### What you are asked to do
Beginning with the line where "Open network conditions wifi icon" appears, set down each line exactly until the records below end, and omit the pictures.
-- Extracted material follows --
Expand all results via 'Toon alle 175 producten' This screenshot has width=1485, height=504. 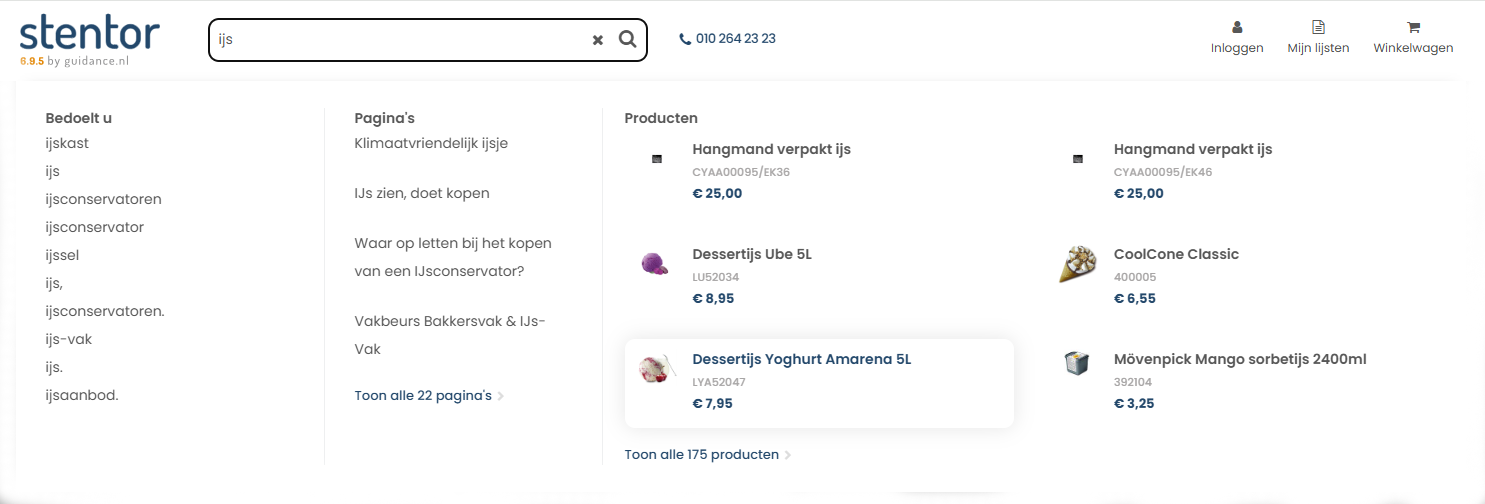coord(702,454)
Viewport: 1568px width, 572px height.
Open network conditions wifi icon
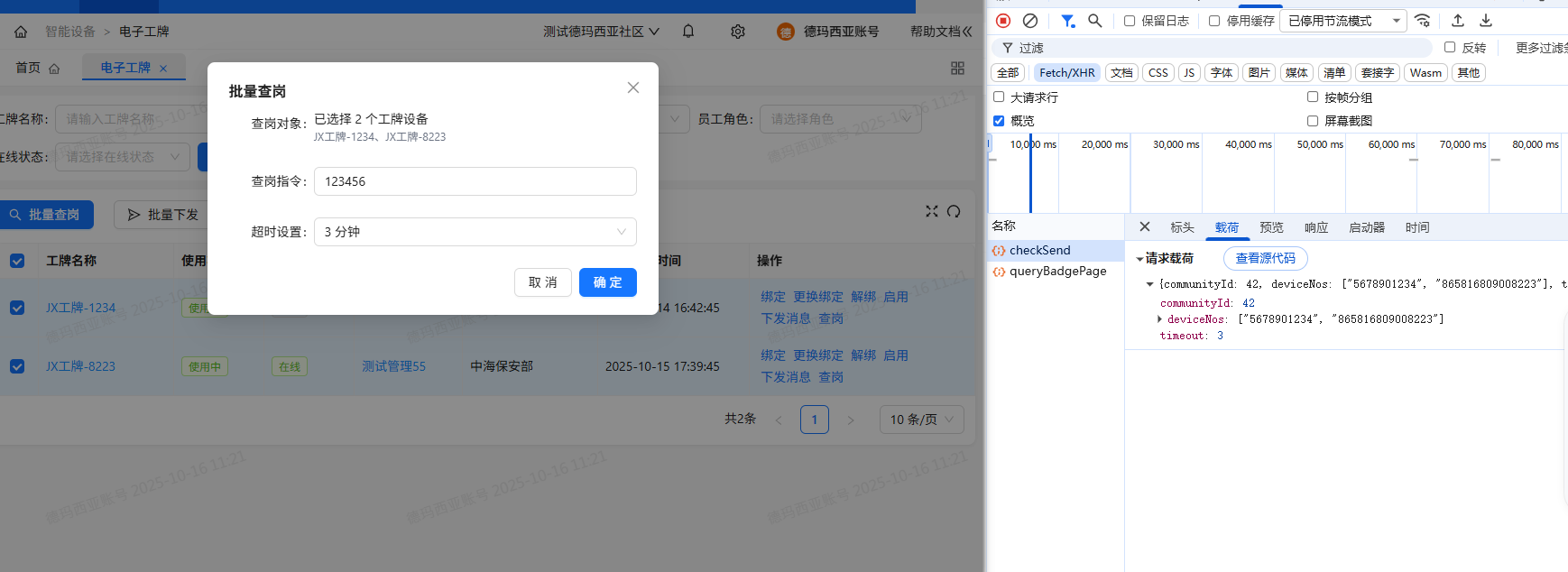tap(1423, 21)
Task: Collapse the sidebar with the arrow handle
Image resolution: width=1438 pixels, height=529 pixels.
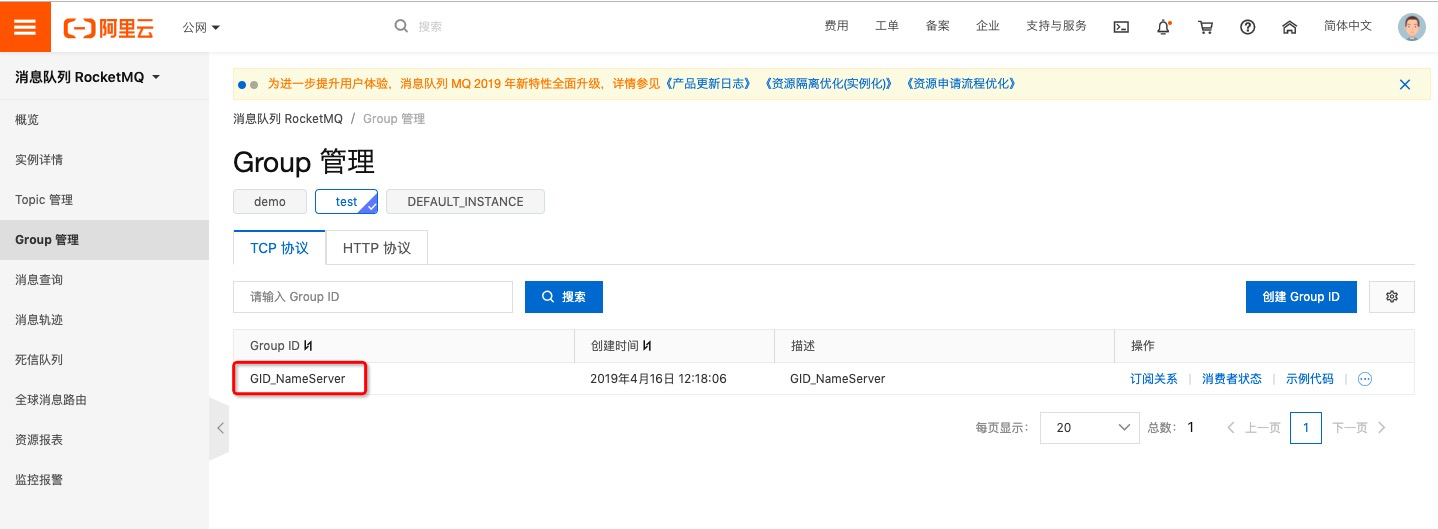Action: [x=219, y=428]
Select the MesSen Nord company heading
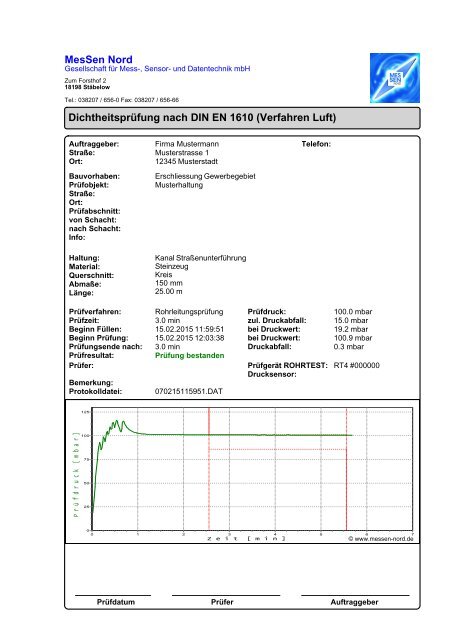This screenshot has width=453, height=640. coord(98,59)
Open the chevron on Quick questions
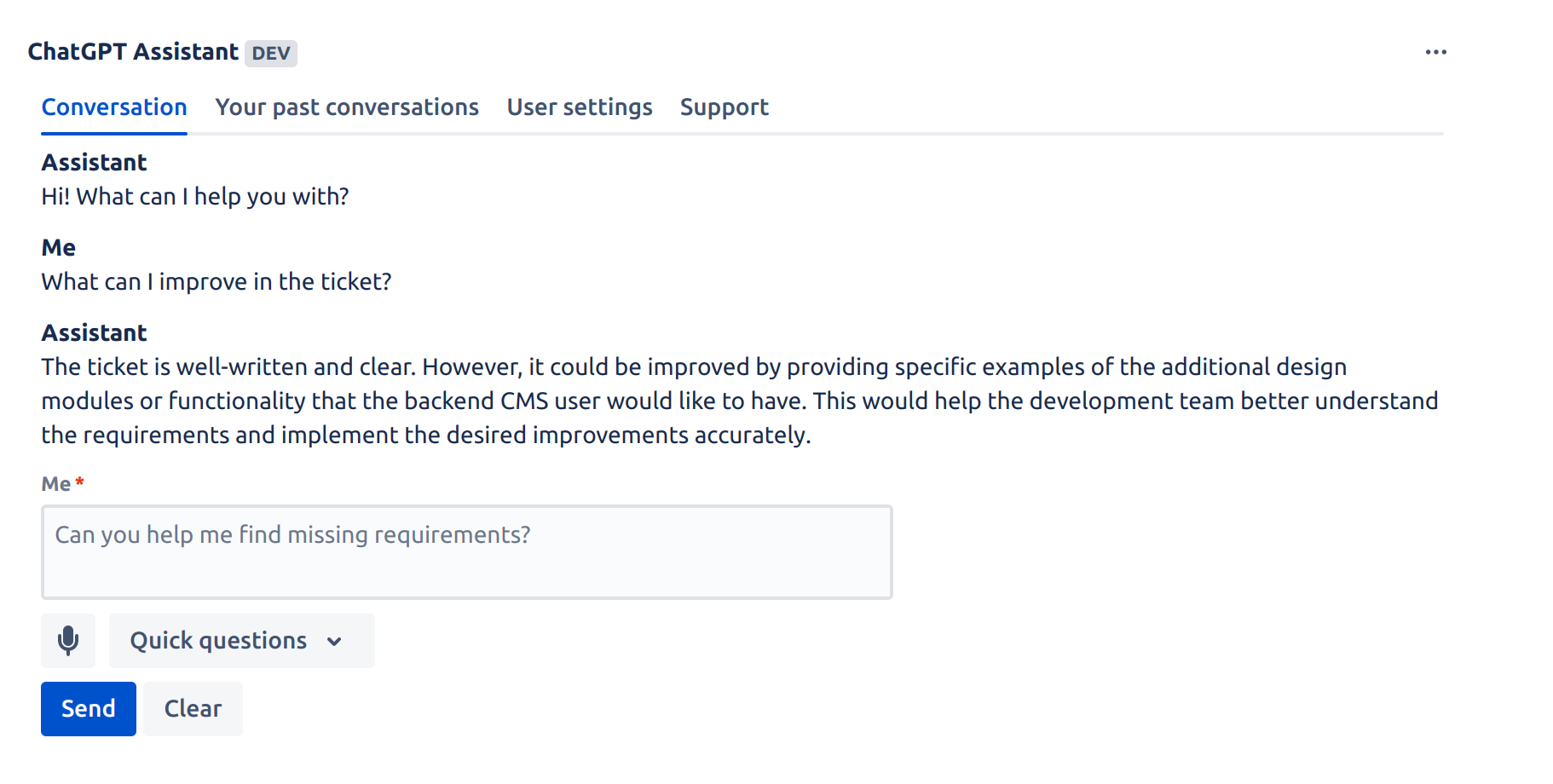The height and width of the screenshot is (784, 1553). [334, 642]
-- Extracted material concluded --
### Finished task
Open network conditions wifi icon
tap(1423, 21)
Task: Collapse the sidebar with the arrow handle
Image resolution: width=1438 pixels, height=529 pixels.
Action: [x=219, y=428]
Select the MesSen Nord company heading
This screenshot has width=453, height=640. coord(98,59)
Open the chevron on Quick questions
The height and width of the screenshot is (784, 1553). [334, 642]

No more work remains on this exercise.